(Exercise data)
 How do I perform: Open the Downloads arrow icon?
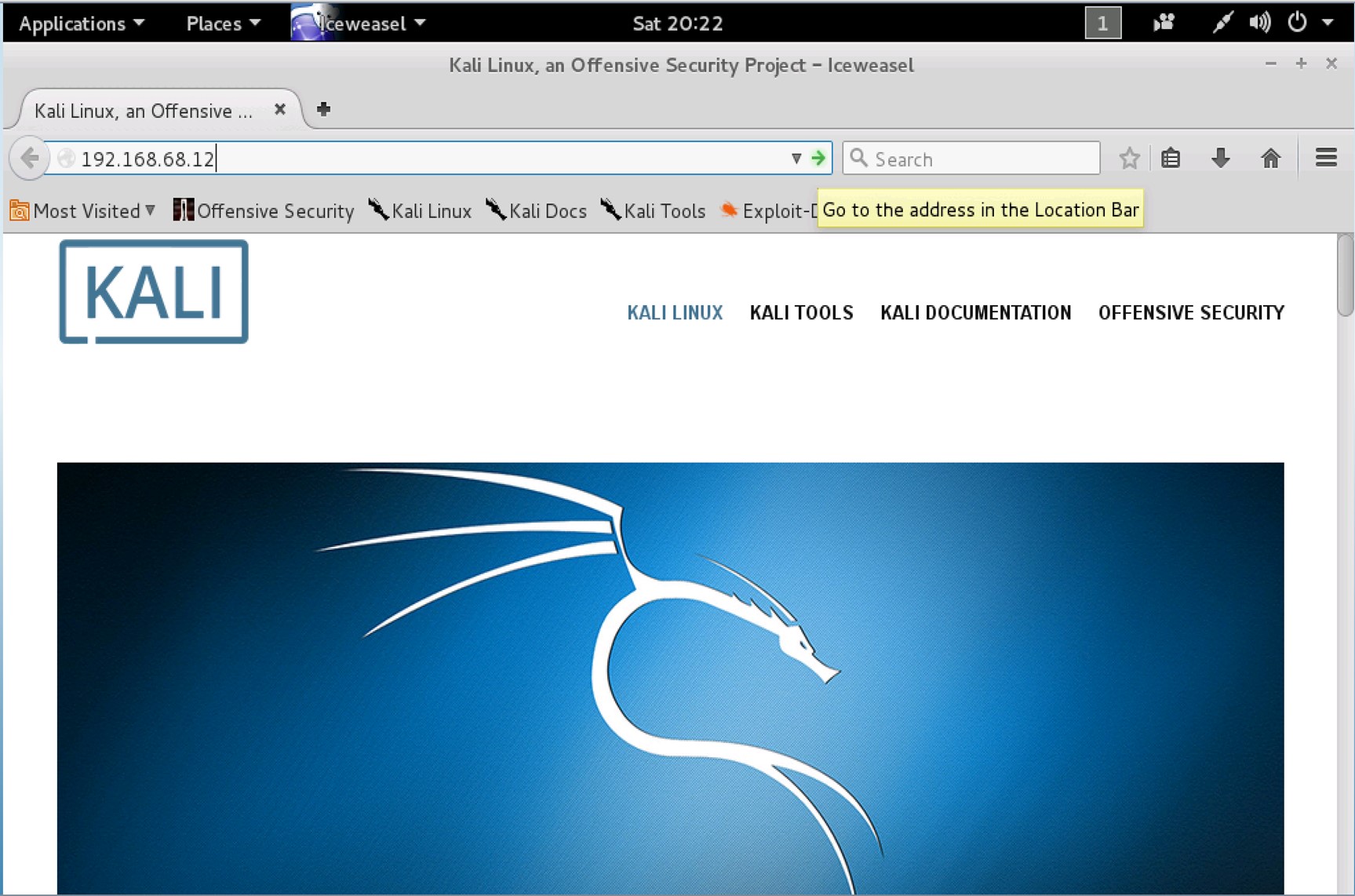(1220, 158)
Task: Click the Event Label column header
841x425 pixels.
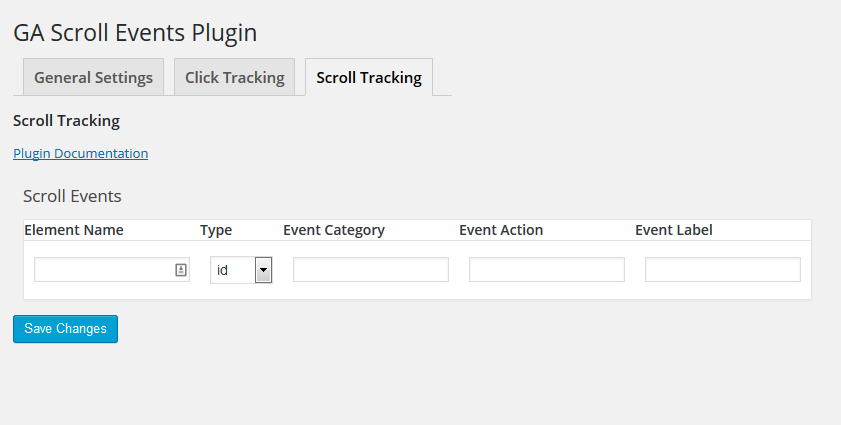Action: [x=674, y=230]
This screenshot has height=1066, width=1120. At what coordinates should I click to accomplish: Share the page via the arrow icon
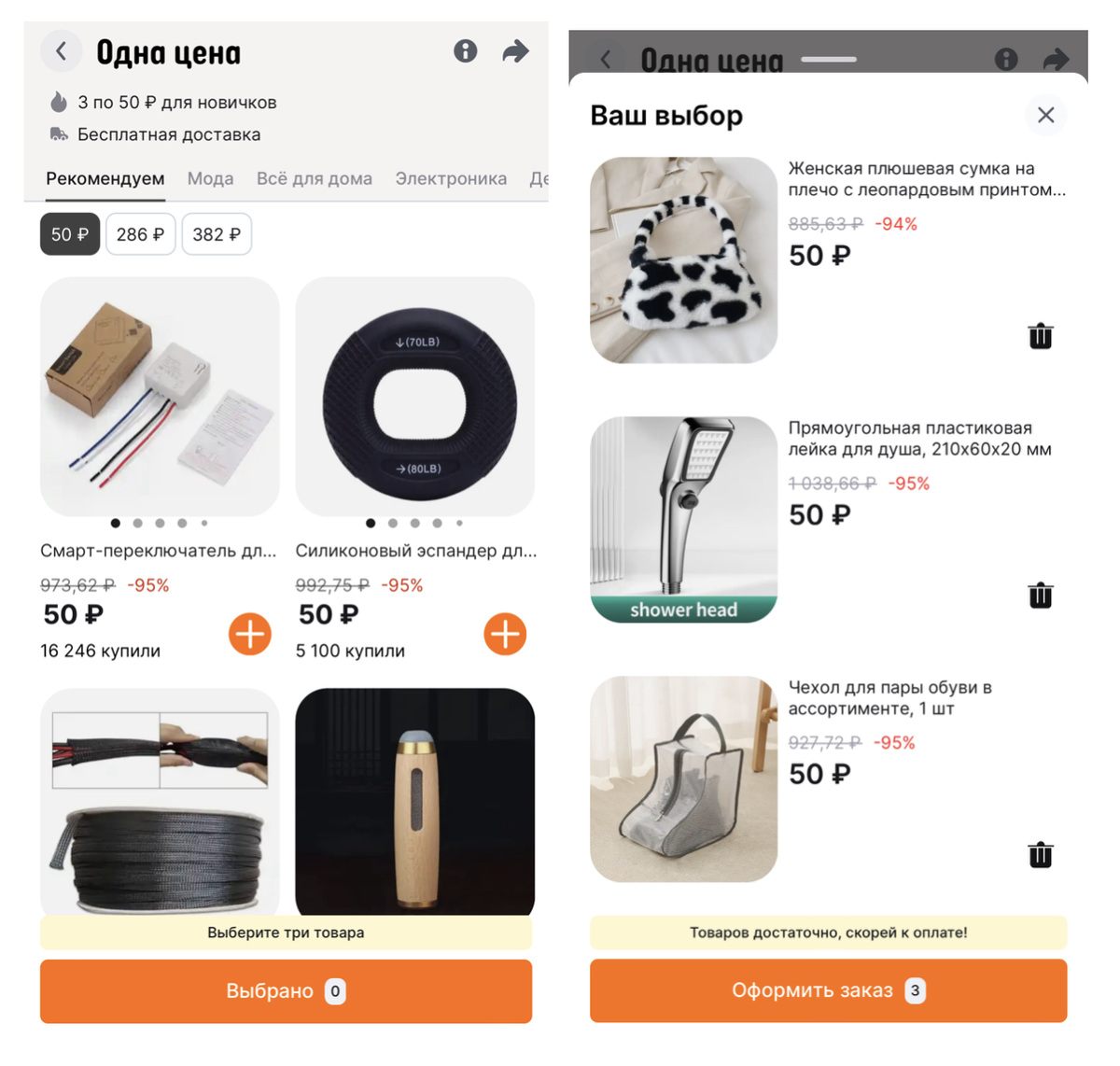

(Aim of the exercise) Your output should be only the lines from the line with "841x425 pixels." through the end of the data, exactly as they stand, and no pictures.

(Task response)
841x425 pixels.
Action: [x=674, y=230]
This screenshot has height=1066, width=1120. At what coordinates should I click to accomplish: Share the page via the arrow icon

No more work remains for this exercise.